What to produce.
Return the records below exactly, leaving nothing out.

Stored data.
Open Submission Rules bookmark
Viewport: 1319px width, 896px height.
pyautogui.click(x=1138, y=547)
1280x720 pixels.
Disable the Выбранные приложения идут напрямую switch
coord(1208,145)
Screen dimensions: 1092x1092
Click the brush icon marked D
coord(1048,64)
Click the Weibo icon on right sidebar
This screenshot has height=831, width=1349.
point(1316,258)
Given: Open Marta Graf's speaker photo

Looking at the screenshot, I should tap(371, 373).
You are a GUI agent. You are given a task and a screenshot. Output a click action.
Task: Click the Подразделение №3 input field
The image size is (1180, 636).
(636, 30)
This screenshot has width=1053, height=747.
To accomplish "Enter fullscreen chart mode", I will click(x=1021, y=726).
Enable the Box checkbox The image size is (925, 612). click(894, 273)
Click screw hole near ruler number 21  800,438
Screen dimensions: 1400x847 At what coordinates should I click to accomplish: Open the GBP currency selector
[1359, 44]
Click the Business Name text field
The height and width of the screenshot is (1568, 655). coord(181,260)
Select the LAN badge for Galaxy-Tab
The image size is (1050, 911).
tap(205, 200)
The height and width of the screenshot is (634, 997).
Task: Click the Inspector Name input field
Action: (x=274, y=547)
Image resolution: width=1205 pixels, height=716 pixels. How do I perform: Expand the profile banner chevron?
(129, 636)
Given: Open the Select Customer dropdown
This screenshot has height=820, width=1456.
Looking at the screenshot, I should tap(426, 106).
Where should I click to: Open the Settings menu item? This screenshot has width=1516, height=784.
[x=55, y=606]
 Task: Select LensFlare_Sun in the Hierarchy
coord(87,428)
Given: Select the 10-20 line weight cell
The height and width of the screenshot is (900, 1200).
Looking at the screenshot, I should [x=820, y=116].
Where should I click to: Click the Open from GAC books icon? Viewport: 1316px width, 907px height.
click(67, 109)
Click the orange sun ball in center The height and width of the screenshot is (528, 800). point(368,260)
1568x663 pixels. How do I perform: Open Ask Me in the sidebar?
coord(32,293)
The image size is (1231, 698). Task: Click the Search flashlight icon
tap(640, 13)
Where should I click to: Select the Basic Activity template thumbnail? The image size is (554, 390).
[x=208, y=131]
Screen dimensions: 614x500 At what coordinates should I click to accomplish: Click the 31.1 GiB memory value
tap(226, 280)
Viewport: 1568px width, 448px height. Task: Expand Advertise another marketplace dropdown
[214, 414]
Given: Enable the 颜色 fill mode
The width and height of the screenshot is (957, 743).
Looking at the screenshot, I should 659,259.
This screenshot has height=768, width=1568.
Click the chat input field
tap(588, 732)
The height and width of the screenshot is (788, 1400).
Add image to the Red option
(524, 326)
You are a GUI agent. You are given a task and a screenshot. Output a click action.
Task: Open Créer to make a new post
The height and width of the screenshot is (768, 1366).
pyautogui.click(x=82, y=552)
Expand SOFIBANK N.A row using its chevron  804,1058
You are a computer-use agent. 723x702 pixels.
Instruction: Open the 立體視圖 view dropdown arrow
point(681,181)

Problem solution.
Open Submission Rules bookmark
Viewport: 1319px width, 896px height.
pyautogui.click(x=1138, y=547)
1280x720 pixels.
Disable the Выбранные приложения идут напрямую switch
coord(1208,145)
Screen dimensions: 1092x1092
Click the brush icon marked D
coord(1048,64)
Click the Weibo icon on right sidebar
This screenshot has height=831, width=1349.
point(1316,258)
Given: Open Marta Graf's speaker photo

Looking at the screenshot, I should tap(371, 373).
You are a GUI agent. You are given a task and a screenshot. Output a click action.
Task: Click the Подразделение №3 input field
The image size is (1180, 636).
(636, 30)
This screenshot has width=1053, height=747.
To accomplish "Enter fullscreen chart mode", I will click(x=1021, y=726).
Enable the Box checkbox The image size is (925, 612). click(894, 273)
Click screw hole near ruler number 21  800,438
Screen dimensions: 1400x847 At what coordinates should I click to accomplish: Open the GBP currency selector
[1359, 44]
Click the Business Name text field
The height and width of the screenshot is (1568, 655). coord(181,260)
Select the LAN badge for Galaxy-Tab
The image size is (1050, 911).
tap(205, 200)
The height and width of the screenshot is (634, 997).
Task: Click the Inspector Name input field
Action: (x=274, y=547)
Image resolution: width=1205 pixels, height=716 pixels. How do I perform: Expand the profile banner chevron?
(129, 636)
Given: Open the Select Customer dropdown
This screenshot has height=820, width=1456.
Looking at the screenshot, I should tap(426, 106).
Where should I click to: Open the Settings menu item? This screenshot has width=1516, height=784.
[x=55, y=606]
 Task: Select LensFlare_Sun in the Hierarchy
coord(87,428)
Given: Select the 10-20 line weight cell
The height and width of the screenshot is (900, 1200).
Looking at the screenshot, I should [x=820, y=116].
Where should I click to: Click the Open from GAC books icon? Viewport: 1316px width, 907px height.
click(67, 109)
Click the orange sun ball in center The height and width of the screenshot is (528, 800). point(368,260)
1568x663 pixels. How do I perform: Open Ask Me in the sidebar?
coord(32,293)
The image size is (1231, 698). Task: Click the Search flashlight icon
tap(640, 13)
Where should I click to: Select the Basic Activity template thumbnail? The image size is (554, 390).
[x=208, y=131]
Screen dimensions: 614x500 At what coordinates should I click to accomplish: Click the 31.1 GiB memory value
tap(226, 280)
Viewport: 1568px width, 448px height. Task: Expand Advertise another marketplace dropdown
[214, 414]
Given: Enable the 颜色 fill mode
The width and height of the screenshot is (957, 743).
Looking at the screenshot, I should 659,259.
This screenshot has height=768, width=1568.
Click the chat input field
tap(588, 732)
The height and width of the screenshot is (788, 1400).
Add image to the Red option
(524, 326)
You are a GUI agent. You are given a task and a screenshot. Output a click action.
Task: Open Créer to make a new post
The height and width of the screenshot is (768, 1366).
pyautogui.click(x=82, y=552)
Expand SOFIBANK N.A row using its chevron  804,1058
You are a computer-use agent. 723x702 pixels.
Instruction: Open the 立體視圖 view dropdown arrow
point(681,181)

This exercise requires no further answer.